DHS Ending Protected Status for Haitians as Some Lawmakers Urge Legalization Bill
WASHINGTON -- The Department of Homeland Security announced Monday that temporary protected status would be ending for Haitians despite months of lobbying from lawmakers to continue the program that allows some 50,000 Haitians to stay in the United States without fear of deportation.
Temporary protected status, which is extended to foreign nationals unable to safely return to their home countries, was first offered to Haitians after the catastrophic magnitude 7.0 earthquake in 2010 that killed more than 200,000 people.

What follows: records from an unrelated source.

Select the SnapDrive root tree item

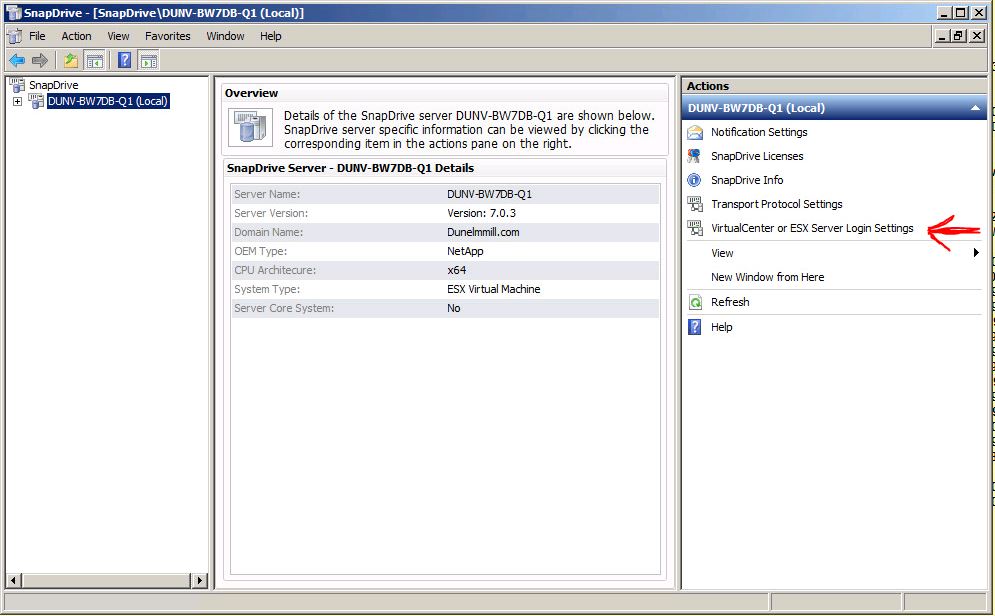tap(53, 85)
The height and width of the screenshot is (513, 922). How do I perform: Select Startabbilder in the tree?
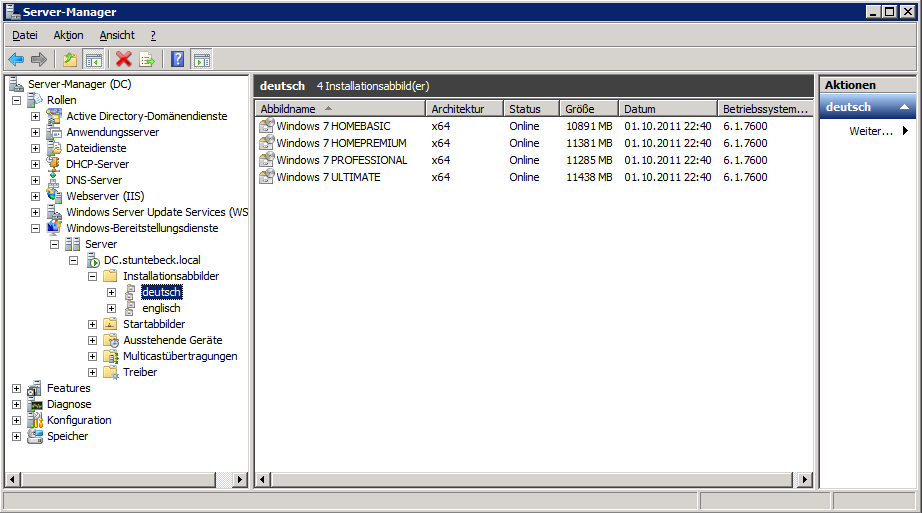click(x=153, y=324)
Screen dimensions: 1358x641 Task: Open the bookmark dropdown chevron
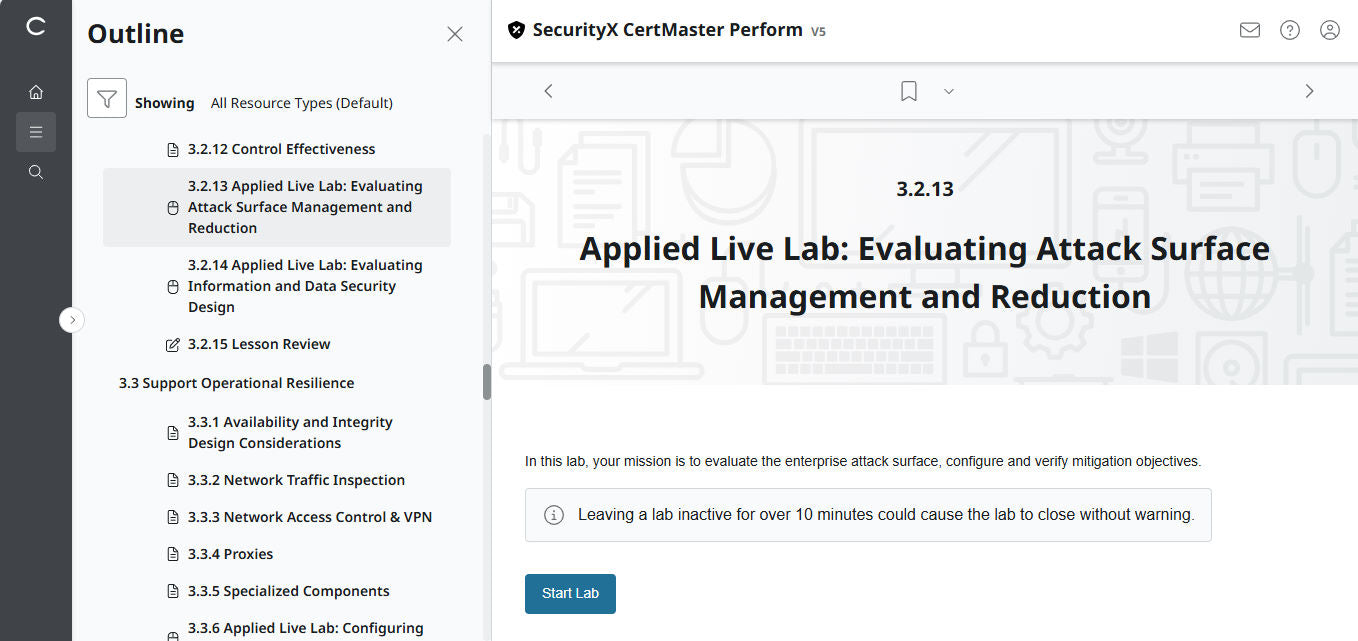pyautogui.click(x=948, y=90)
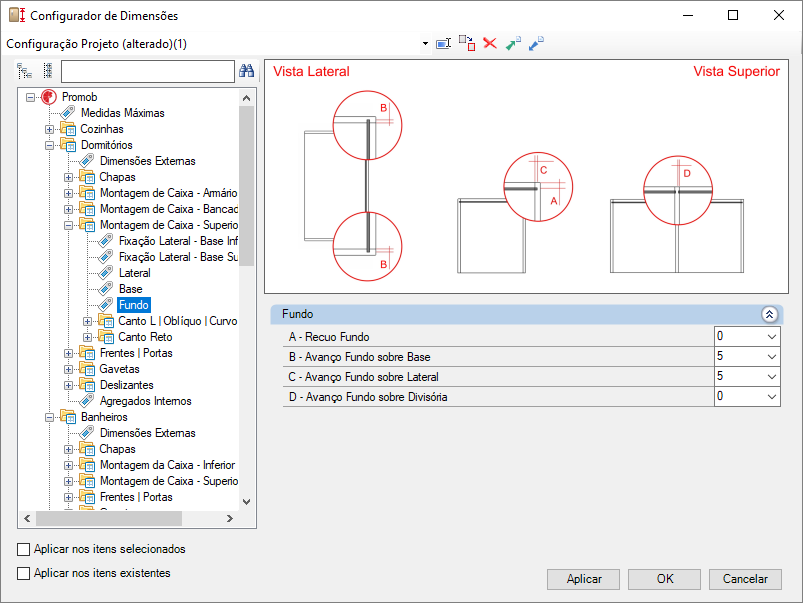The image size is (803, 603).
Task: Delete configuration with red X icon
Action: 490,44
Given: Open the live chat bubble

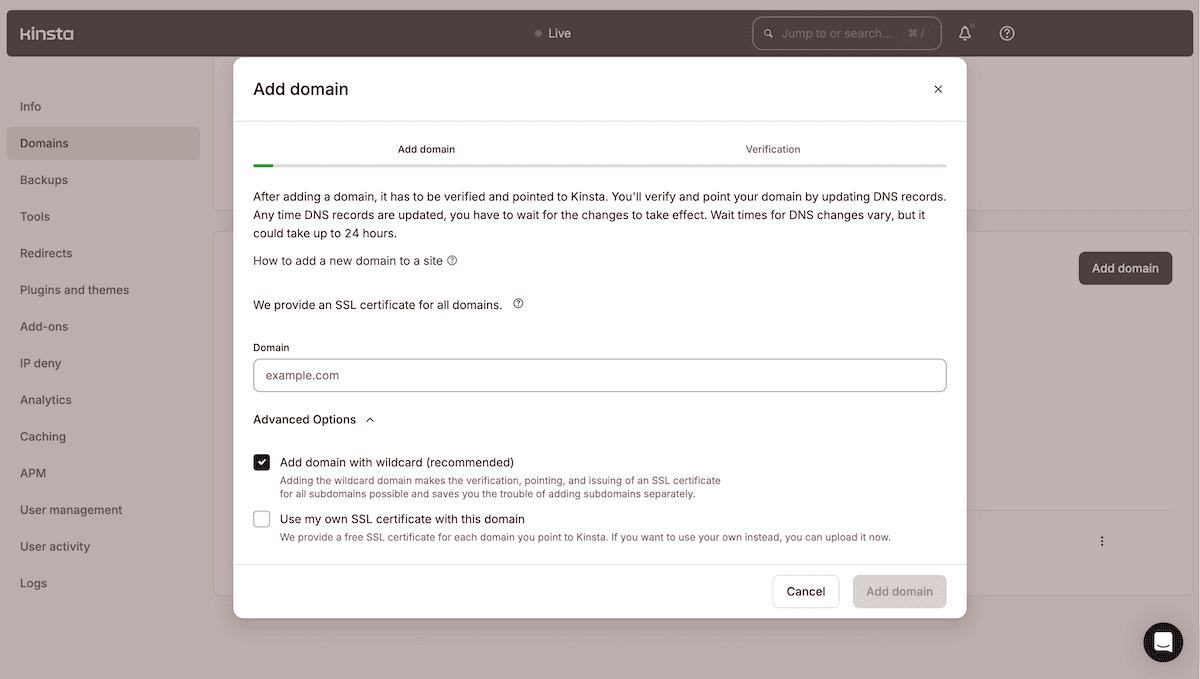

Last year, Hurricane Matthew pummeled the island, worsening the country's cholera outbreak that has killed more than 10,000. A December U.S. Citizenship and Immigration Services report evaluating the status said conditions were still poor in Haiti, "including a housing shortage, a cholera epidemic and limited access to medical care, damage to the economy ... political instability, security risks, food insecurity, and environmental risks."
DHS said in a statement that Secretary Elaine Duke decided to terminate the TPS for Haitians on July 22, 2019, "to allow for an orderly transition" in which Haitians can "arrange for their departure or to seek an alternative lawful immigration status in the United States, if eligible."
"The decision to terminate TPS for Haiti was made after a review of the conditions upon which the country’s original designation were based and whether those extraordinary but temporary conditions prevented Haiti from adequately handling the return of their nationals, as required by statute," DHS said. "Based on all available information, including recommendations received as part of an inter-agency consultation process, Acting Secretary Duke determined that those extraordinary but temporary conditions caused by the 2010 earthquake no longer exist. Thus, under the applicable statute, the current TPS designation must be terminated."
Duke recently met with Haitian Foreign Minister Antonio Rodrigue and Haitian Ambassador to the United States Paul Altidor to discuss the issue, the department said.
"Since the 2010 earthquake, the number of displaced people in Haiti has decreased by 97 percent. Significant steps have been taken to improve the stability and quality of life for Haitian citizens, and Haiti is able to safely receive traditional levels of returned citizens," DHS added. "Haiti has also demonstrated a commitment to adequately prepare for when the country’s TPS designation is terminated."
Among the lawmakers who had urged an extension of the program was Sen. Marco Rubio (R-Fla.), who wrote in a Friday Miami Herald op-ed that "Haitians sent home will face dire conditions, including lack of housing, inadequate health services and low prospects for employment."
"Failure to renew the TPS designation will weaken Haiti’s economy and impede its ability to recover completely and improve its security," Rubio added. "...Haitians who have been in the United States under TPS have played a significant role in rebuilding their country. Personal contributions from the Haitian community in the U.S. make up nearly 25 percent of Haiti’s gross domestic product. Many Haitians depend on the financial support from family members abroad, which amounted to $2.4 billion in 2016 and has grown steadily every year since 1998."